====== INPUT
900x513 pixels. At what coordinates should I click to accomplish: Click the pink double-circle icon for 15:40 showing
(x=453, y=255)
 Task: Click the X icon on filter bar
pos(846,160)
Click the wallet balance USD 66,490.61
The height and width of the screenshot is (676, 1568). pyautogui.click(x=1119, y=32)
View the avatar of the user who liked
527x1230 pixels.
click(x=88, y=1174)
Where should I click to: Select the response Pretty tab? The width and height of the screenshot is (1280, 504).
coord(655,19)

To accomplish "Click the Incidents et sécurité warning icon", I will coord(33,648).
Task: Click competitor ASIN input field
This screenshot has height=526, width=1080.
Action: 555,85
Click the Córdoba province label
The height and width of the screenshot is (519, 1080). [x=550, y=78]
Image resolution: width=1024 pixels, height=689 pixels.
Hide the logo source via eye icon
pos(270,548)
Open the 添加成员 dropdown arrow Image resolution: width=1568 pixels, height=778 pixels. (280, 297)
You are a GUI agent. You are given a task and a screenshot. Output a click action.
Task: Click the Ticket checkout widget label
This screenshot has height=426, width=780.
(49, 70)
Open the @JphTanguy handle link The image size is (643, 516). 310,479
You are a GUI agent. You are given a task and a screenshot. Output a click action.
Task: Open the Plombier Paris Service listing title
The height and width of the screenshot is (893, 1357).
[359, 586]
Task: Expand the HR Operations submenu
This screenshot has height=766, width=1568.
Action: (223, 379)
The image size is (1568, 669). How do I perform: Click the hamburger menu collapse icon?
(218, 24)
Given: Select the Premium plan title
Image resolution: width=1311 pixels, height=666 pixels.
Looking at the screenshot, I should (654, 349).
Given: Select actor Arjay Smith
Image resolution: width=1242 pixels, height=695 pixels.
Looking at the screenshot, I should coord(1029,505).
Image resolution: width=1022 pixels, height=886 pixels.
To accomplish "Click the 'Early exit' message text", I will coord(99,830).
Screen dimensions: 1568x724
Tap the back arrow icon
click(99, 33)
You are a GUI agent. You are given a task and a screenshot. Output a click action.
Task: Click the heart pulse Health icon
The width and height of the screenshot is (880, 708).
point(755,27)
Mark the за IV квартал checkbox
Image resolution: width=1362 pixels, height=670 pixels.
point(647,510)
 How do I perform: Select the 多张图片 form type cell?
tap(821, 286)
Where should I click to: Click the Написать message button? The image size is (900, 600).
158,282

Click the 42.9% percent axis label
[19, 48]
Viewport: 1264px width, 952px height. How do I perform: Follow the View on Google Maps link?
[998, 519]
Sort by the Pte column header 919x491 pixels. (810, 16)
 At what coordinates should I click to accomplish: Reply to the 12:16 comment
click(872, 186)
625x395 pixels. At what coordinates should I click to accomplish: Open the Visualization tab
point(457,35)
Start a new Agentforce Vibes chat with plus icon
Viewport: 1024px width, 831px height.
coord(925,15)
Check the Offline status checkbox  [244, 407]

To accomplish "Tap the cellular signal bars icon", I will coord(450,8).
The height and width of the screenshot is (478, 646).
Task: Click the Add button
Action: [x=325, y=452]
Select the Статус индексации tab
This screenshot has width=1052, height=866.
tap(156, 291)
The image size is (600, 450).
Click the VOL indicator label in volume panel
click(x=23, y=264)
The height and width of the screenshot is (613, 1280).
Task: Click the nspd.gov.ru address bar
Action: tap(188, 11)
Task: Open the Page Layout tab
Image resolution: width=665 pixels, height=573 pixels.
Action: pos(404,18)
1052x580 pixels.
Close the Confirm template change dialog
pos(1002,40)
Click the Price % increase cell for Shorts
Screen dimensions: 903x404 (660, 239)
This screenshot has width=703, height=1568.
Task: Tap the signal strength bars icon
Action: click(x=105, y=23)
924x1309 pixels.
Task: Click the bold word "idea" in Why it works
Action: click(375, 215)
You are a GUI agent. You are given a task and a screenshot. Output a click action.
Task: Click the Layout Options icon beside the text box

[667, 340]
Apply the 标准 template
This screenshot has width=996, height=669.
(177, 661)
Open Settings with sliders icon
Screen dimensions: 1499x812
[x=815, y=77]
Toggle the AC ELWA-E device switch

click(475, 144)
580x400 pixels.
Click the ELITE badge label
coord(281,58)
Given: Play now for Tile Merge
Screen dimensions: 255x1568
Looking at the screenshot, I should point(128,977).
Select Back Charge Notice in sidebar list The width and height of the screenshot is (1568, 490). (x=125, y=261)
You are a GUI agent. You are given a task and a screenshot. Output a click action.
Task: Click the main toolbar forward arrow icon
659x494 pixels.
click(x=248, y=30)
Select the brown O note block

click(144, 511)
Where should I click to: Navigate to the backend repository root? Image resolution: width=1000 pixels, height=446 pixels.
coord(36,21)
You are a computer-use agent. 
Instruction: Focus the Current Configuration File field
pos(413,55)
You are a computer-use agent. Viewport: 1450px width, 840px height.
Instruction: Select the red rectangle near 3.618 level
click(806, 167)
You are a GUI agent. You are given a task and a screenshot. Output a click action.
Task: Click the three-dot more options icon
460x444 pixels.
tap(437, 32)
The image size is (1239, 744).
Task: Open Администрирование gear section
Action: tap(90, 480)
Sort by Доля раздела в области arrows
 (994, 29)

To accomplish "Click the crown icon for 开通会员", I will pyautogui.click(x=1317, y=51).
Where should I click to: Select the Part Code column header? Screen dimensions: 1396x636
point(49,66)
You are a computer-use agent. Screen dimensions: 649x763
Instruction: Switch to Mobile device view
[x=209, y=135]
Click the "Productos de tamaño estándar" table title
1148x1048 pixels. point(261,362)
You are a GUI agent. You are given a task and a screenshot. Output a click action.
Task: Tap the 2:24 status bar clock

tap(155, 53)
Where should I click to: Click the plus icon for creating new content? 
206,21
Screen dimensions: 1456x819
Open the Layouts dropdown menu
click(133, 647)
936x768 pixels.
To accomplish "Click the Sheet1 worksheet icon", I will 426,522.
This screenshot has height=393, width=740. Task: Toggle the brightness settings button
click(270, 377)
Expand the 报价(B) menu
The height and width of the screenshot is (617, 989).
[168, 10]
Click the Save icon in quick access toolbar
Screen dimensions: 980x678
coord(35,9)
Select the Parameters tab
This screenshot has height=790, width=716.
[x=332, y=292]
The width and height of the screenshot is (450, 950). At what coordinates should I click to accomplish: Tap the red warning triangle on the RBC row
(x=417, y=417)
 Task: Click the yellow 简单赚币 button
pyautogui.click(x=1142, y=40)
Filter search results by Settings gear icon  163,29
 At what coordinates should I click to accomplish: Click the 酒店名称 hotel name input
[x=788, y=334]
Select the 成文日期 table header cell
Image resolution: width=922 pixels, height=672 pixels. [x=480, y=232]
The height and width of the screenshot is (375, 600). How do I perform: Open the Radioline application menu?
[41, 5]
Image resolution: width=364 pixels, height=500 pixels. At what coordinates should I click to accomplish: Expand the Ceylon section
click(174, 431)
============
**WHAT TO WORK ON**: The entries shown above must be restated word for word.

**RESPONSE TO THIS TASK**:
900x513 pixels. At what coordinates should I click to accomplish: Click the pink double-circle icon for 15:40 showing
(x=453, y=255)
 Task: Click the X icon on filter bar
pos(846,160)
Click the wallet balance USD 66,490.61
The height and width of the screenshot is (676, 1568). pyautogui.click(x=1119, y=32)
View the avatar of the user who liked
527x1230 pixels.
click(x=88, y=1174)
Where should I click to: Select the response Pretty tab? The width and height of the screenshot is (1280, 504).
coord(655,19)

To accomplish "Click the Incidents et sécurité warning icon", I will coord(33,648).
Task: Click competitor ASIN input field
This screenshot has height=526, width=1080.
Action: 555,85
Click the Córdoba province label
The height and width of the screenshot is (519, 1080). [x=550, y=78]
Image resolution: width=1024 pixels, height=689 pixels.
Hide the logo source via eye icon
pos(270,548)
Open the 添加成员 dropdown arrow Image resolution: width=1568 pixels, height=778 pixels. (280, 297)
You are a GUI agent. You are given a task and a screenshot. Output a click action.
Task: Click the Ticket checkout widget label
This screenshot has height=426, width=780.
(49, 70)
Open the @JphTanguy handle link The image size is (643, 516). 310,479
You are a GUI agent. You are given a task and a screenshot. Output a click action.
Task: Open the Plombier Paris Service listing title
The height and width of the screenshot is (893, 1357).
[359, 586]
Task: Expand the HR Operations submenu
This screenshot has height=766, width=1568.
Action: (223, 379)
The image size is (1568, 669). How do I perform: Click the hamburger menu collapse icon?
(218, 24)
Given: Select the Premium plan title
Image resolution: width=1311 pixels, height=666 pixels.
Looking at the screenshot, I should (654, 349).
Given: Select actor Arjay Smith
Image resolution: width=1242 pixels, height=695 pixels.
Looking at the screenshot, I should coord(1029,505).
Image resolution: width=1022 pixels, height=886 pixels.
To accomplish "Click the 'Early exit' message text", I will coord(99,830).
Screen dimensions: 1568x724
Tap the back arrow icon
click(99, 33)
You are a GUI agent. You are given a task and a screenshot. Output a click action.
Task: Click the heart pulse Health icon
The width and height of the screenshot is (880, 708).
point(755,27)
Mark the за IV квартал checkbox
Image resolution: width=1362 pixels, height=670 pixels.
point(647,510)
 How do I perform: Select the 多张图片 form type cell?
tap(821, 286)
Where should I click to: Click the Написать message button? The image size is (900, 600).
158,282

Click the 42.9% percent axis label
[19, 48]
Viewport: 1264px width, 952px height. How do I perform: Follow the View on Google Maps link?
[998, 519]
Sort by the Pte column header 919x491 pixels. (810, 16)
 At what coordinates should I click to accomplish: Reply to the 12:16 comment
click(872, 186)
625x395 pixels. At what coordinates should I click to accomplish: Open the Visualization tab
point(457,35)
Start a new Agentforce Vibes chat with plus icon
Viewport: 1024px width, 831px height.
coord(925,15)
Check the Offline status checkbox  [244, 407]

To accomplish "Tap the cellular signal bars icon", I will coord(450,8).
The height and width of the screenshot is (478, 646).
Task: Click the Add button
Action: [x=325, y=452]
Select the Статус индексации tab
This screenshot has width=1052, height=866.
tap(156, 291)
The image size is (600, 450).
Click the VOL indicator label in volume panel
click(x=23, y=264)
The height and width of the screenshot is (613, 1280).
Task: Click the nspd.gov.ru address bar
Action: tap(188, 11)
Task: Open the Page Layout tab
Image resolution: width=665 pixels, height=573 pixels.
Action: pos(404,18)
1052x580 pixels.
Close the Confirm template change dialog
pos(1002,40)
Click the Price % increase cell for Shorts
Screen dimensions: 903x404 (660, 239)
This screenshot has width=703, height=1568.
Task: Tap the signal strength bars icon
Action: click(x=105, y=23)
924x1309 pixels.
Task: Click the bold word "idea" in Why it works
Action: click(375, 215)
You are a GUI agent. You are given a task and a screenshot. Output a click action.
Task: Click the Layout Options icon beside the text box

[667, 340]
Apply the 标准 template
This screenshot has width=996, height=669.
(177, 661)
Open Settings with sliders icon
Screen dimensions: 1499x812
[x=815, y=77]
Toggle the AC ELWA-E device switch

click(475, 144)
580x400 pixels.
Click the ELITE badge label
coord(281,58)
Given: Play now for Tile Merge
Screen dimensions: 255x1568
Looking at the screenshot, I should point(128,977).
Select Back Charge Notice in sidebar list The width and height of the screenshot is (1568, 490). (x=125, y=261)
You are a GUI agent. You are given a task and a screenshot. Output a click action.
Task: Click the main toolbar forward arrow icon
659x494 pixels.
click(x=248, y=30)
Select the brown O note block

click(144, 511)
Where should I click to: Navigate to the backend repository root? Image resolution: width=1000 pixels, height=446 pixels.
coord(36,21)
You are a computer-use agent. 
Instruction: Focus the Current Configuration File field
pos(413,55)
You are a computer-use agent. Viewport: 1450px width, 840px height.
Instruction: Select the red rectangle near 3.618 level
click(806, 167)
You are a GUI agent. You are given a task and a screenshot. Output a click action.
Task: Click the three-dot more options icon
460x444 pixels.
tap(437, 32)
The image size is (1239, 744).
Task: Open Администрирование gear section
Action: tap(90, 480)
Sort by Доля раздела в области arrows
 (994, 29)

To accomplish "Click the crown icon for 开通会员", I will pyautogui.click(x=1317, y=51).
Where should I click to: Select the Part Code column header? Screen dimensions: 1396x636
point(49,66)
You are a computer-use agent. Screen dimensions: 649x763
Instruction: Switch to Mobile device view
[x=209, y=135]
Click the "Productos de tamaño estándar" table title
1148x1048 pixels. point(261,362)
You are a GUI agent. You are given a task and a screenshot. Output a click action.
Task: Tap the 2:24 status bar clock

tap(155, 53)
Where should I click to: Click the plus icon for creating new content? 
206,21
Screen dimensions: 1456x819
Open the Layouts dropdown menu
click(133, 647)
936x768 pixels.
To accomplish "Click the Sheet1 worksheet icon", I will 426,522.
This screenshot has height=393, width=740. Task: Toggle the brightness settings button
click(270, 377)
Expand the 报价(B) menu
The height and width of the screenshot is (617, 989).
[168, 10]
Click the Save icon in quick access toolbar
Screen dimensions: 980x678
coord(35,9)
Select the Parameters tab
This screenshot has height=790, width=716.
[x=332, y=292]
The width and height of the screenshot is (450, 950). At what coordinates should I click to accomplish: Tap the red warning triangle on the RBC row
(x=417, y=417)
 Task: Click the yellow 简单赚币 button
pyautogui.click(x=1142, y=40)
Filter search results by Settings gear icon  163,29
 At what coordinates should I click to accomplish: Click the 酒店名称 hotel name input
[x=788, y=334]
Select the 成文日期 table header cell
Image resolution: width=922 pixels, height=672 pixels. [x=480, y=232]
The height and width of the screenshot is (375, 600). How do I perform: Open the Radioline application menu?
[41, 5]
Image resolution: width=364 pixels, height=500 pixels. At what coordinates should I click to accomplish: Expand the Ceylon section
click(174, 431)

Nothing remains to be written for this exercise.